Dit is voor het lichaam en al wat erin leeft een verbazingwekkende ontdekking, n.l. dat het waar is dat alle creatuurlijkheid van het aardse lichaam de vervulling der verlossing beleeft waarnaar zij reikhalzend uitziet. Dit laatste zou de indruk wekken, dat de mens steeds vol verwachting uitkijkt naar het ogenblik. Maar de mens zelf is niet zijn lichaam en behoeft er zich ook niet mee te identificeren. Daarom is het Koninkrijk niet een rijk der verwachting. Het moet immers met geweld genomen worden, heroverd op de duisternis der aarde, heroverd op de ommantelende macht der wereld, die wurgend in het lichaam werkzaam kan zijn.
Dit geweld is niet de dwang, noch de bedreiging, noch enige opdringerigheid. Het is het geweld van de goddelijke geest die niets kan weerstaan, geen tegenstellingen schept, maar ontwaken zal in een ieder, die van goeden wille is, een wil die hem in staat stelt in het dagelijks leven, in het ogenblik van nu, ononderbroken te beginnen, in stilte, in vertrouwen, in liefde en geduld. Al moet er een weg gebaand worden als door een wildernis, hij zal voortgaan, de nieuwe mens, en als een niet te ontkomen noodwendigheid zijn nieuwe geboorte als wonder van leven tegemoet gaan.

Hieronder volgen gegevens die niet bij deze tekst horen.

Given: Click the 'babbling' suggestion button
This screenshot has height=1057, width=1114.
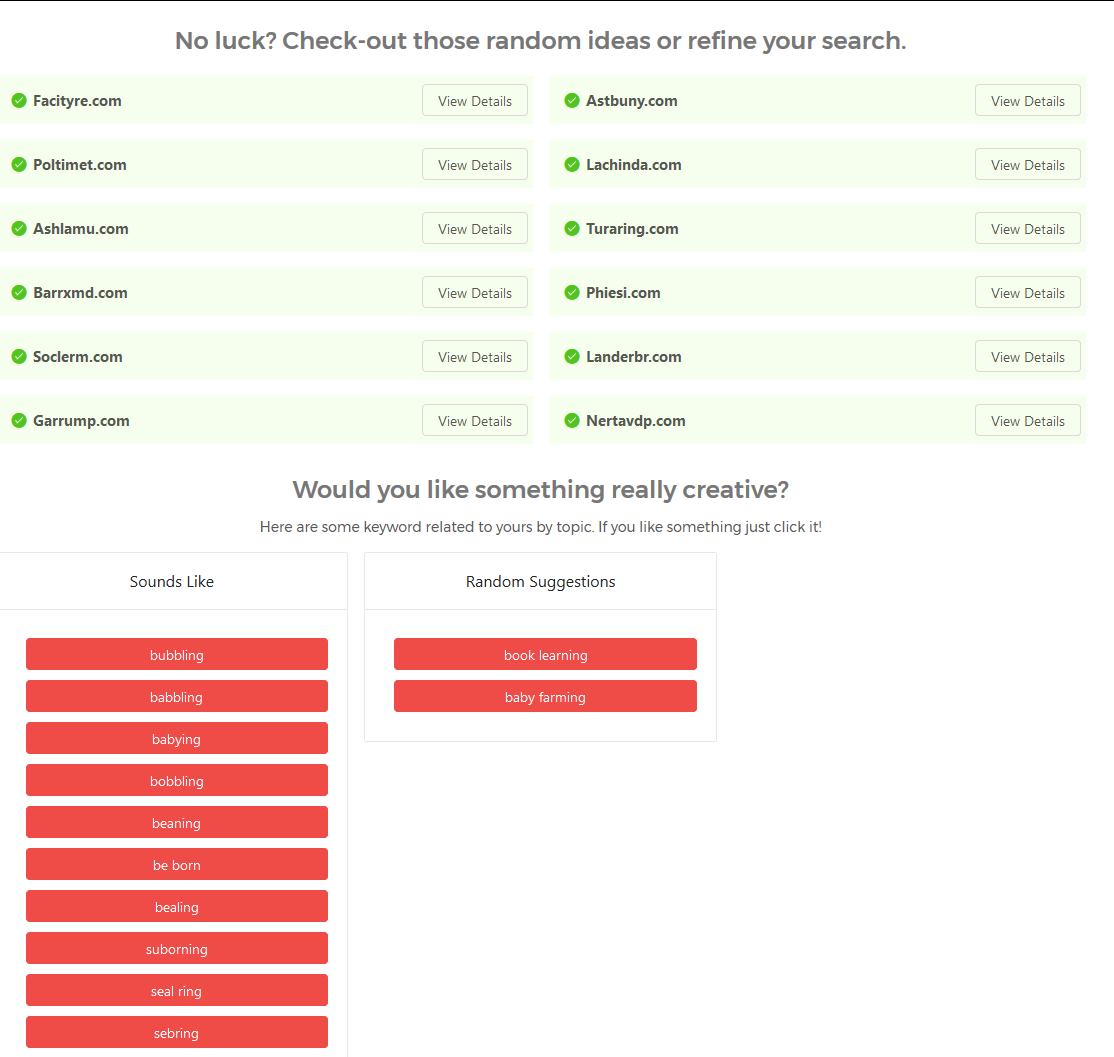Looking at the screenshot, I should [x=176, y=696].
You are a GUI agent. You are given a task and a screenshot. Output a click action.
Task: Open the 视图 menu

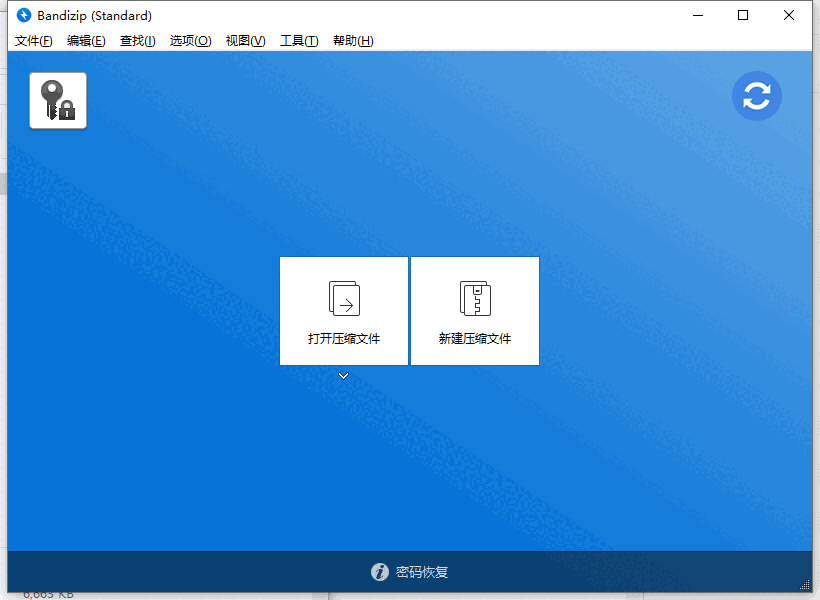(245, 41)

De mensen zien het niet, hoewel het Rijk op aarde is uitgespreid. Een ieder heeft er een oog voor, maar niet ieder gebruikt het. Dit oog is het brandpunt van het eigen bewustzijn. Indien hij zijn aandacht langere tijd op dit brandpunt zou richten, zou hij bemerken, dat hij zelf oog is. En het oog wordt als een open deur. En de deur wordt tot poort en we aanschouwen de velden die alreeds wit zijn om te oogsten.